**Try it**
Hand back, word for word, the lines from the one containing "Image resolution: width=446" to the end of the records, both included, and leave out pictures.

··· Entries supplied ···

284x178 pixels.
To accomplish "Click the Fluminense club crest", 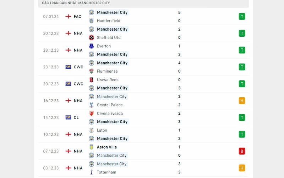I will [92, 71].
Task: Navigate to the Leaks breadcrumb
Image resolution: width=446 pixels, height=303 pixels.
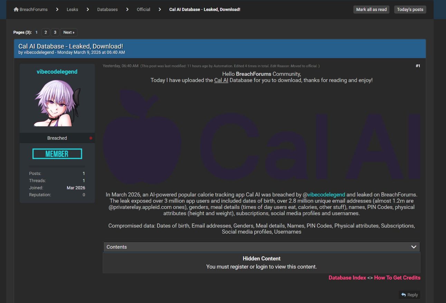Action: point(72,9)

···

**Output below**
Image resolution: width=446 pixels, height=303 pixels.
Action: point(72,9)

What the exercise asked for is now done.